++++ Quoted passage

Teach him to be kind.
Teach him to be a nurturer.
Teach him to have empathy.
Sullivan recently turned 3. I’m not sure how time seems to pass so slowly, especially these ‘groundhog days’ we seem to be living, but in the blink of an eye, 9 months has passed and we’re celebrating Sully’s 3rd birthday.
One of his favourite gifts this year is a beautiful doll from minimono.ca – this miniland doll has Down syndrome features. Yes! You read that correctly – there are features commonly associated with someone having down syndrome apparent on this doll. The eyes are slightly almond shaped, the nose a little flatter and a slight separation of toes are some examples.
This doll has become a prized possession in our home. It’s not uncommon to see the doll being lugged around under one of the boys’ arms, some days more gently than others.
Teach him to cherish.
Teach him how to practice emotional-regulation.

++++++++
++++ Excerpted data

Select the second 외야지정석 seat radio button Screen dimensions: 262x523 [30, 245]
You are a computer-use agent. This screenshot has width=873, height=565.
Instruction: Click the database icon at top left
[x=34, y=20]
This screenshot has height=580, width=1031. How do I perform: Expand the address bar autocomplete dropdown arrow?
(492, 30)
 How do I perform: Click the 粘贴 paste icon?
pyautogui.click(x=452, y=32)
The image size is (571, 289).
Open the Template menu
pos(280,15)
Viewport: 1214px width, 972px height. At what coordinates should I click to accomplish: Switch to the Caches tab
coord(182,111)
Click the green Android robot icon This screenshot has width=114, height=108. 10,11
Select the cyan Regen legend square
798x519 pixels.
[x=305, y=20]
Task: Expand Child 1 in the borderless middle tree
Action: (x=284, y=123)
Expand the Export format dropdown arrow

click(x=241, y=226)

++++++++

◆ Goal of the exercise
Return the passage of the doll post above from "Sullivan recently turned" to "Sully’s 3rd birthday.", word for word.

◆ Result
Sullivan recently turned 3. I’m not sure how time seems to pass so slowly, especially these ‘groundhog days’ we seem to be living, but in the blink of an eye, 9 months has passed and we’re celebrating Sully’s 3rd birthday.